Wednesday, December 9, 2009

Tomorrow when the world wakes up, I'll be in another town.

I've been asked before, "If you could choose invisibility or flight, which super power would you choose?" I answer "invisibility, of course" because the thought of being able to hear and see the things that I wish I could is so tantalizing to me. And yes, I know that means I'd hear and see the things I would never want to.

I've been struggling. Battling with my tendency to buy into false realities of having an irreplaceable position of importance in people's lives. I forget how easy it is to assume, or confuse rather, my necessary involvement in a person's life with their necessary involvement in mine. It's actually kind of arrogant of me. It does, however, leave me feeling pretty much invisible. This kind of invisibility doesn't exactly hold the kind of excitement or fascination that I assumed invisibility would. You don't get to come and go whenever you please. You pretty much are just always going.

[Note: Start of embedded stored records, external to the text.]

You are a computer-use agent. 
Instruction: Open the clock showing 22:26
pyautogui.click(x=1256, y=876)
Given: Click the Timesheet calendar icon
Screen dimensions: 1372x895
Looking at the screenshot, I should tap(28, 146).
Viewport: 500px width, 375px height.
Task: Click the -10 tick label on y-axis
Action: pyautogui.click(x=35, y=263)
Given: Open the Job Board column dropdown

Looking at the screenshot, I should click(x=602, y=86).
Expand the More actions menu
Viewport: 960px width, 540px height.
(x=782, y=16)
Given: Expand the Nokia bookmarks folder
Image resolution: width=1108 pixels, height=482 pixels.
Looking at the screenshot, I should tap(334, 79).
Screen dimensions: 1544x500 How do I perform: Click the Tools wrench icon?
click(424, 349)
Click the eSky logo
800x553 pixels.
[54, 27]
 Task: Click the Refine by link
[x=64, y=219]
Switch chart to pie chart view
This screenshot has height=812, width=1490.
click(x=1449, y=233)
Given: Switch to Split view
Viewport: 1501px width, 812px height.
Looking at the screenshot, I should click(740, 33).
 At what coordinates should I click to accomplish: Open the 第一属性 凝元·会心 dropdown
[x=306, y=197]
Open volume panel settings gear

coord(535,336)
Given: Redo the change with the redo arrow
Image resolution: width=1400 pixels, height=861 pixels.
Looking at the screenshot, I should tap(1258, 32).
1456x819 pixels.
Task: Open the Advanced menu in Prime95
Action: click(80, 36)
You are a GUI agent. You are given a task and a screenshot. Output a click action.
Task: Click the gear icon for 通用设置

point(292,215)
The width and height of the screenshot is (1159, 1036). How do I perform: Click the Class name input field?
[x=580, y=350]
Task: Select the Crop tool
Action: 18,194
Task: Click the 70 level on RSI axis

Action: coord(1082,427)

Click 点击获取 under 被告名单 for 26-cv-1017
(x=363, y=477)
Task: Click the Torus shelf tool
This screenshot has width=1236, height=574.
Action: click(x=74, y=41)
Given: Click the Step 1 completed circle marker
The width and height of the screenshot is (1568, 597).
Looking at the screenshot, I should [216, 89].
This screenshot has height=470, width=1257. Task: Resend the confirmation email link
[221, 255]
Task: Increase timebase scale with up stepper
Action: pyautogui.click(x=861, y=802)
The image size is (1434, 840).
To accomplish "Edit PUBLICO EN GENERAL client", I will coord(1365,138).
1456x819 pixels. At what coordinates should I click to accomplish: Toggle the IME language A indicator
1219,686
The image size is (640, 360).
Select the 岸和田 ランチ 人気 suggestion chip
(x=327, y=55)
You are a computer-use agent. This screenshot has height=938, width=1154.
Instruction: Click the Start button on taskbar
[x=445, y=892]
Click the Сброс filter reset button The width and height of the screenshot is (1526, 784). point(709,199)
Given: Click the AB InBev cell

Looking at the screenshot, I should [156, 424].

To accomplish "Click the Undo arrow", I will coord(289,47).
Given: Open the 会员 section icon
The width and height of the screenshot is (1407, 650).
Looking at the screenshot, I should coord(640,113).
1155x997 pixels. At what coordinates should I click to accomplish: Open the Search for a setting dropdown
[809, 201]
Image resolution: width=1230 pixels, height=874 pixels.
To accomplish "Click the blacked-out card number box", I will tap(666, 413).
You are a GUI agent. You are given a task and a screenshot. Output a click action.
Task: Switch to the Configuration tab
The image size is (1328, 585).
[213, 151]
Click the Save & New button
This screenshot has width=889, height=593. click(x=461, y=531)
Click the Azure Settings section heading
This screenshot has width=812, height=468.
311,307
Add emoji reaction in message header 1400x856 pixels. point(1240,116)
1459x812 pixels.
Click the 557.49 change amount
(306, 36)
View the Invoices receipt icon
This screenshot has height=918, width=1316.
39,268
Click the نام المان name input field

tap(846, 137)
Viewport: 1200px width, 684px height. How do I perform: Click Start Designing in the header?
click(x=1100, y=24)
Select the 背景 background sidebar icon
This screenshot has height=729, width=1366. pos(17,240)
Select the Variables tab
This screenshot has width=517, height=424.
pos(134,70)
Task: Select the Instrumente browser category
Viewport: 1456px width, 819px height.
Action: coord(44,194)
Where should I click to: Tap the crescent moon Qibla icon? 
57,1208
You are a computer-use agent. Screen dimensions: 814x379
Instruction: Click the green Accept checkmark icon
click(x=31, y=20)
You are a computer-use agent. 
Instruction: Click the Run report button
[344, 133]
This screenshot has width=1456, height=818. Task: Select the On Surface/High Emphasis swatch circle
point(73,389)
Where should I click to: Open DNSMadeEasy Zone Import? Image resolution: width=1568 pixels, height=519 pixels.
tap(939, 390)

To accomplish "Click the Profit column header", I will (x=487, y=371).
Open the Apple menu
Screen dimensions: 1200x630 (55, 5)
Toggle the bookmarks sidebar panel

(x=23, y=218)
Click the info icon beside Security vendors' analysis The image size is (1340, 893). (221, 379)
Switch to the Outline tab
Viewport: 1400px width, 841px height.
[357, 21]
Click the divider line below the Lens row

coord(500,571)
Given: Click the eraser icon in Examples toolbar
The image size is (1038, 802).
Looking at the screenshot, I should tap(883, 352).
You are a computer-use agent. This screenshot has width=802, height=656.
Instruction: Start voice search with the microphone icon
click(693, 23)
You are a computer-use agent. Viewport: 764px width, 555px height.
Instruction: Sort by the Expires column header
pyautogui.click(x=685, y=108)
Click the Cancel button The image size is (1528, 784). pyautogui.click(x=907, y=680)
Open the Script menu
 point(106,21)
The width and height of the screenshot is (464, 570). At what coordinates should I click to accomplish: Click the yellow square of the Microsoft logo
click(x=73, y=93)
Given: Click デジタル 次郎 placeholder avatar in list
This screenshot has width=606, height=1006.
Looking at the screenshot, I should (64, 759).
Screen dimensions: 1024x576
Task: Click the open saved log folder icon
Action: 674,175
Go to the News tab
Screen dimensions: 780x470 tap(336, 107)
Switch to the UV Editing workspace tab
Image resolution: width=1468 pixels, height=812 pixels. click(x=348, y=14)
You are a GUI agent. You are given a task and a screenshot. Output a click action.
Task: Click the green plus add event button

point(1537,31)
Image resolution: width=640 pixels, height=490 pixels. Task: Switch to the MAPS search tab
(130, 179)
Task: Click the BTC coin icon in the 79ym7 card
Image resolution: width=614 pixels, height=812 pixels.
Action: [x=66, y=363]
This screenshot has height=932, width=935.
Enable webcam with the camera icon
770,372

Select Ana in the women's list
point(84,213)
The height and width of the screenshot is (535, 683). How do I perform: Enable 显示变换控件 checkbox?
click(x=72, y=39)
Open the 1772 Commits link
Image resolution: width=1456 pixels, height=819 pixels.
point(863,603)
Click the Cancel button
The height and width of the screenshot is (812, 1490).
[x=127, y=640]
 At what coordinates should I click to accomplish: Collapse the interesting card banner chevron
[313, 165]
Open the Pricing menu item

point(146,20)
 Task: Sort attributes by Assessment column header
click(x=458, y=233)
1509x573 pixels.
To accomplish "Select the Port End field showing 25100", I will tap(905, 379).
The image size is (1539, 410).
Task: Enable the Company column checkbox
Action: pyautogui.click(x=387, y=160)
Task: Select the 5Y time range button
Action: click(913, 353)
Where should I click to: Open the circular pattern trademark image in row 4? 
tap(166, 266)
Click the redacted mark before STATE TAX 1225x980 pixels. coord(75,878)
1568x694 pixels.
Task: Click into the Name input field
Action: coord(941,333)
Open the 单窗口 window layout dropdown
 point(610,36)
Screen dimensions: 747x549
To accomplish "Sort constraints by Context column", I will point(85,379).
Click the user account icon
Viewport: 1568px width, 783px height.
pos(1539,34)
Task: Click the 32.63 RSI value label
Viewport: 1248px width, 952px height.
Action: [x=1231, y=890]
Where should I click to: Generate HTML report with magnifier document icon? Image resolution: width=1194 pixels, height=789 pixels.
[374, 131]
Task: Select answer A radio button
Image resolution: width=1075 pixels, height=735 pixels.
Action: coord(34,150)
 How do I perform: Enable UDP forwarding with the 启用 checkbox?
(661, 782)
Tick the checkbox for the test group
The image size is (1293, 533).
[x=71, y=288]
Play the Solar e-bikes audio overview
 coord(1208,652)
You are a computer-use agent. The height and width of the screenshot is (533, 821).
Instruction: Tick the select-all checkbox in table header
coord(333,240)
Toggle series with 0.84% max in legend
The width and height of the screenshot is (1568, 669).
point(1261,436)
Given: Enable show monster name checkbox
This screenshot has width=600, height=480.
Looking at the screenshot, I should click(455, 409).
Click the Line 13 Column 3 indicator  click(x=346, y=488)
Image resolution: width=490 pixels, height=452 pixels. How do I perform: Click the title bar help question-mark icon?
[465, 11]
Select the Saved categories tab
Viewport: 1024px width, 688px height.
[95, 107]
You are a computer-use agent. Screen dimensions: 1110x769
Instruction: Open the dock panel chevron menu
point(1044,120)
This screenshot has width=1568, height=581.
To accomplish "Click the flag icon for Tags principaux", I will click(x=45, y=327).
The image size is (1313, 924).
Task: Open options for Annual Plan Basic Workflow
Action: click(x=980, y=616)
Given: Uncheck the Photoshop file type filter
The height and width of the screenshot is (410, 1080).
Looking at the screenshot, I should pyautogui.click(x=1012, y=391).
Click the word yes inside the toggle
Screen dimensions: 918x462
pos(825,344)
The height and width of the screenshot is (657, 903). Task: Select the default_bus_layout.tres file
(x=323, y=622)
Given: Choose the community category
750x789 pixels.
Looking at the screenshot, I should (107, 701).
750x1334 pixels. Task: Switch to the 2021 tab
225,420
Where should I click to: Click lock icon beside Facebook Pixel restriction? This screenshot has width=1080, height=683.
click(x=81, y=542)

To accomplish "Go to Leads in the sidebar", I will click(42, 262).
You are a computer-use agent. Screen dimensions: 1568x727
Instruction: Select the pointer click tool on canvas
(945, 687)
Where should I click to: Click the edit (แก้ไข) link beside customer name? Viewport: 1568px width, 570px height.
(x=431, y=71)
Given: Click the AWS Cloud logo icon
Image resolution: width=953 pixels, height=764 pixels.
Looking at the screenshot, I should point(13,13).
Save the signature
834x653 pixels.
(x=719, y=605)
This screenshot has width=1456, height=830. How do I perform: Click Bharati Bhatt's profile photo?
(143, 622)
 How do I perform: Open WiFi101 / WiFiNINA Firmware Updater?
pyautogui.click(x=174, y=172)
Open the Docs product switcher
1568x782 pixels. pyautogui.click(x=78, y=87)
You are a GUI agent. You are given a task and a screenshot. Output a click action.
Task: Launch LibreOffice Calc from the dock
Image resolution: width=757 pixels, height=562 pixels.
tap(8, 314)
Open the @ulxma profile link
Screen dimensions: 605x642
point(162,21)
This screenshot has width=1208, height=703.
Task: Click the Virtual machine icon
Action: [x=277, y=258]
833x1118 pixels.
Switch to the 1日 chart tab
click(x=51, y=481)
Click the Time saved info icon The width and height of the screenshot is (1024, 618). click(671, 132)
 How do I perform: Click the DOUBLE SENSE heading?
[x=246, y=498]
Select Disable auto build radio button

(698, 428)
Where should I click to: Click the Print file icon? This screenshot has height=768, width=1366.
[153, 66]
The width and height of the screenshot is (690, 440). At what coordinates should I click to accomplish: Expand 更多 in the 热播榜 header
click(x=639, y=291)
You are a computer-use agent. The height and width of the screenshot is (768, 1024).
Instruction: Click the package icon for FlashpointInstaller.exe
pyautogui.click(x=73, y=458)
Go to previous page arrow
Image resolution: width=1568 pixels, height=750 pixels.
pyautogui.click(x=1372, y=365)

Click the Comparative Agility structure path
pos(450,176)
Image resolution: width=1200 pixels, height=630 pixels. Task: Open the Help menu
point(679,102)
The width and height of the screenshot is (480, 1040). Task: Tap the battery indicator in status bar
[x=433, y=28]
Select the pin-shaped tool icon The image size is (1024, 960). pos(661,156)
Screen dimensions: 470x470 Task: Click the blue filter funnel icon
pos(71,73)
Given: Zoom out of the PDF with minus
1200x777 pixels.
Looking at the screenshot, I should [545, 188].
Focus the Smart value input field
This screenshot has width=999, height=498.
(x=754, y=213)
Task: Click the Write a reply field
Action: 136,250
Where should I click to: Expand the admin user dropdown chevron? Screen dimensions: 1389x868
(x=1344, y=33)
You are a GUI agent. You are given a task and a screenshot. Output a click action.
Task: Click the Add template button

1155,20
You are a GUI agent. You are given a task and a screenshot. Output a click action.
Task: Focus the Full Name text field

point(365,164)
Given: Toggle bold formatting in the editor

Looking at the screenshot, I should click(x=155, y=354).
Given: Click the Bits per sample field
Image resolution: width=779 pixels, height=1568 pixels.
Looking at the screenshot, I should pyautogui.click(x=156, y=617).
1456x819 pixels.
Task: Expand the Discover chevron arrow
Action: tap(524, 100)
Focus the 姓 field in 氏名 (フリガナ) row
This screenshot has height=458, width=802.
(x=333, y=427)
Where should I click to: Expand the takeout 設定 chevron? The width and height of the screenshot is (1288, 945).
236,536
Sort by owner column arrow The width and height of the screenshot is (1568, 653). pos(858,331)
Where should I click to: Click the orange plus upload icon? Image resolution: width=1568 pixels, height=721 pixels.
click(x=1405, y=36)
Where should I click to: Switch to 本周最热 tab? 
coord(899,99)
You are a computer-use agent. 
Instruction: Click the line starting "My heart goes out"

I've been reminded that while kinda ghostly, I'm not alone. Invisibility is a gift others have had the unfortunate pleasure of knowing.
"But she had an Egyptian maidservant named Hagar; so she said to Abram, "The LORD has kept me from having children. Go, sleep with my maidservant; perhaps I can build a family through her." Abram agreed to what Sarai said. So after Abram had been living in Canaan ten years, Sarai his wife took her Egyptian maidservant Hagar and gave her to her husband to be his wife. He slept with Hagar, and she conceived. When she knew she was pregnant, she began to despise her mistress...Then Sarai mistreated Hagar; so she fled from her." Genesis 16:1-4,6


I've been learning that while painful, invisibility has it's silver lining. If one is always present, always available, always necessarily involved - there is never an opportunity to be found. And I'm feeling the weight of wanting to be found.

I am deciding if the ick of invisible is worth the rightness of being found.